Extrait source:
Nadia Ouiddar
20 Février 2024
À 16:59
Le Matin : Pourriez-vous nous présenter le Centre de promotion de la darija ?
Noureddine Ayouch : Le Centre de promotion de la darija a été créé il y a une dizaine d’années. Il a publié un dictionnaire en darija qui explique les racines des mots et comporte des contes. Le centre a aussi publié une grammaire en darija pour montrer que c’est une langue écrite et non seulement parlée. Il a, par ailleurs, sorti des livres, un glossaire pour expliquer l’étymologie des mots et verbes en darija. Notre centre a organisé des colloques, dont un maghrébin, où les experts des autres pays ont touché l’avancement du Maroc par rapport à eux.

Entrées fournies:

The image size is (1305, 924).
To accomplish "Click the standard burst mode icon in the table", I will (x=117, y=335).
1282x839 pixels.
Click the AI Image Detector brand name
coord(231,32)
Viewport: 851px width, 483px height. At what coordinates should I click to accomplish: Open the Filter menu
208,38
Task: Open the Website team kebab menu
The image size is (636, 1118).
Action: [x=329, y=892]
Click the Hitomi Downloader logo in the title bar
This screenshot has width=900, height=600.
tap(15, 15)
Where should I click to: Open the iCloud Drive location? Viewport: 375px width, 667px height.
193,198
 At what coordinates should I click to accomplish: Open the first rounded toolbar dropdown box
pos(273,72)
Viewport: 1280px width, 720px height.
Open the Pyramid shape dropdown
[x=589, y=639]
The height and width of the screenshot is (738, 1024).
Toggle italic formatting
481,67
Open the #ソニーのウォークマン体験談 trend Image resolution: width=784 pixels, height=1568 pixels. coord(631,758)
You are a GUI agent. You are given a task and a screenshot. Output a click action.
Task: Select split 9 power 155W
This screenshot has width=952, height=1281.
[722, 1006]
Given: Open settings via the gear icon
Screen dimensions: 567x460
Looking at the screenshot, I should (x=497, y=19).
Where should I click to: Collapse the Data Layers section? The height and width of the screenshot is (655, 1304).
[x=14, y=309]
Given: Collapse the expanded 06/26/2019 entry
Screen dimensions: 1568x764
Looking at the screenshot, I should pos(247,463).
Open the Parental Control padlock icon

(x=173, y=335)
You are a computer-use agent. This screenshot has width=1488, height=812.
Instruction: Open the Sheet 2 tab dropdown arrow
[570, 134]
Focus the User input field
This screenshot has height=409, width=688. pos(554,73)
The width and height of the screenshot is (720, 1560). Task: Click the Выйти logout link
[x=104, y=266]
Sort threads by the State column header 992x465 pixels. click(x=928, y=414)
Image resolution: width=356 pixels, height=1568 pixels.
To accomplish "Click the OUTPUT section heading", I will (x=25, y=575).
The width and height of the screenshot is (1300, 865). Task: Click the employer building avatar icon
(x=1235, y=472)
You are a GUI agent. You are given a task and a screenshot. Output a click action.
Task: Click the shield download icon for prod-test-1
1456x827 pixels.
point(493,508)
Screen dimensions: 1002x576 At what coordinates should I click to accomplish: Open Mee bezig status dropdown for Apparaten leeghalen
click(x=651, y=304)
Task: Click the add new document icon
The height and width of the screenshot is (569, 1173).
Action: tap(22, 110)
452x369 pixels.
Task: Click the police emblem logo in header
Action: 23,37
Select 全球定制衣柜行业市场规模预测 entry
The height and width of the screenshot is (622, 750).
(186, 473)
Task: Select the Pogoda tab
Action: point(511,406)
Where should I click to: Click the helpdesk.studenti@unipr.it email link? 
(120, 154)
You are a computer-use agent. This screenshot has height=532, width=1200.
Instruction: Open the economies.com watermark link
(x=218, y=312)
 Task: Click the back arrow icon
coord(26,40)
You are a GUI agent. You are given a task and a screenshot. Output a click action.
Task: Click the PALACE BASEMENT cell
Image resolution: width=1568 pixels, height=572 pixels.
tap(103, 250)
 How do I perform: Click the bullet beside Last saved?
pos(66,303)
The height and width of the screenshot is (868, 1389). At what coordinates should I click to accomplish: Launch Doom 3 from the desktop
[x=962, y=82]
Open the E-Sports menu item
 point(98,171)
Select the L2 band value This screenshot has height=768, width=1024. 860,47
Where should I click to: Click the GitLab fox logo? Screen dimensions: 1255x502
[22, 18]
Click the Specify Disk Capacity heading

À faire 1:
Répondez à ces questions sur l'entretien consacré au Centre de promotion de la darija :
(a) À quelle date l'entretien a-t-il été publié ?
(b) Quand le Centre de promotion de la darija a-t-il été créé ?
(c) Que la grammaire publiée par le centre veut-elle montrer ?
À faire 2:
Recopiez, s'il vous plaît, un passage de l'entretien consacré au Centre de promotion de la darija. Commencez aux mots "Nadia Ouiddar" et arrêtez-vous après les mots "rapport à eux.".

Résultat 1:
(a) Le 20 février 2024.
(b) Il y a une dizaine d'années.
(c) Que la darija est une langue écrite et non seulement parlée.

Résultat 2:
Nadia Ouiddar
20 Février 2024
À 16:59
Le Matin : Pourriez-vous nous présenter le Centre de promotion de la darija ?
Noureddine Ayouch : Le Centre de promotion de la darija a été créé il y a une dizaine d’années. Il a publié un dictionnaire en darija qui explique les racines des mots et comporte des contes. Le centre a aussi publié une grammaire en darija pour montrer que c’est une langue écrite et non seulement parlée. Il a, par ailleurs, sorti des livres, un glossaire pour expliquer l’étymologie des mots et verbes en darija. Notre centre a organisé des colloques, dont un maghrébin, où les experts des autres pays ont touché l’avancement du Maroc par rapport à eux.